The National Highway Traffic Safety Administration, the U.S. auto-safety regulator, released in May its draft of a policy that encouraged development of technologies that could be components of autonomous vehicles.

It conducted a pilot project in Ann Arbor, Michigan, to test short-range communication technologies that it has said could prevent, or reduce in severity, as many as 80 percent of crashes involving non-impaired drivers. About a third of U.S. highway fatalities are alcohol-related.

Becoming Reality

“The vision of talking cars that avoid crashes is well on the way to becoming reality,” said Scott Belcher, president of the Intelligent Transportation Society of America, a trade group that includes automakers and suppliers, in a statement.

Talking Cars, or V2V, May Help Humans Avoid Crashes

David Strickland, former NHTSA administrator, said in May that the agency was looking at whether to regulate crash- imminent braking, a technology featured in a number of luxury models that applies brakes automatically if sensors indicate a crash is about to occur.

Vehicle-to-vehicle systems would go a step beyond such systems by allowing communications to take place between cars, or between a car and the road.

Today’s announcement begins a three-year period of intensive, more-focused research and consultations with the industry that will lead to a proposed regulation, NHTSA Acting Administrator David Friedman said.

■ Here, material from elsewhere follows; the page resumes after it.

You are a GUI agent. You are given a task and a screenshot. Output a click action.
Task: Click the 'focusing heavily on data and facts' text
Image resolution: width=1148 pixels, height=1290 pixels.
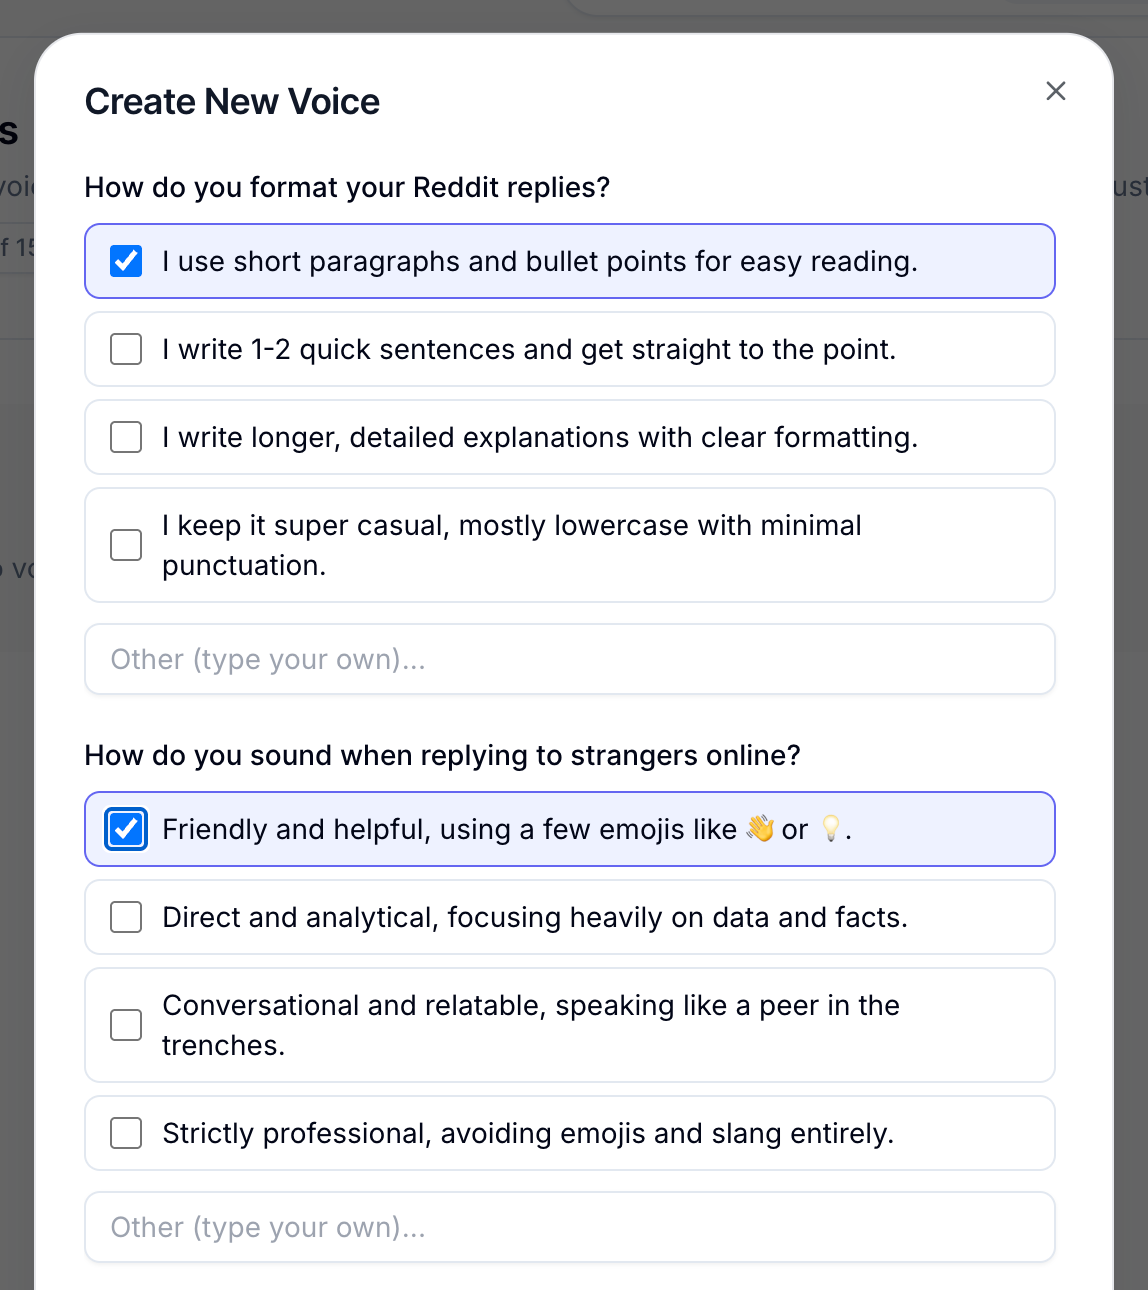tap(677, 917)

The Transportation Department today said the technology it envisions won’t track vehicle movements or allow the exchange of personal information. It would allow cars to be identified only for the purposes of fixing safety flaws.

Senate Commerce Committee Chairman Jay Rockefeller, a West Virginia Democrat, raised concerns in May that the communications advances being discussed could make cars vulnerable to hacking.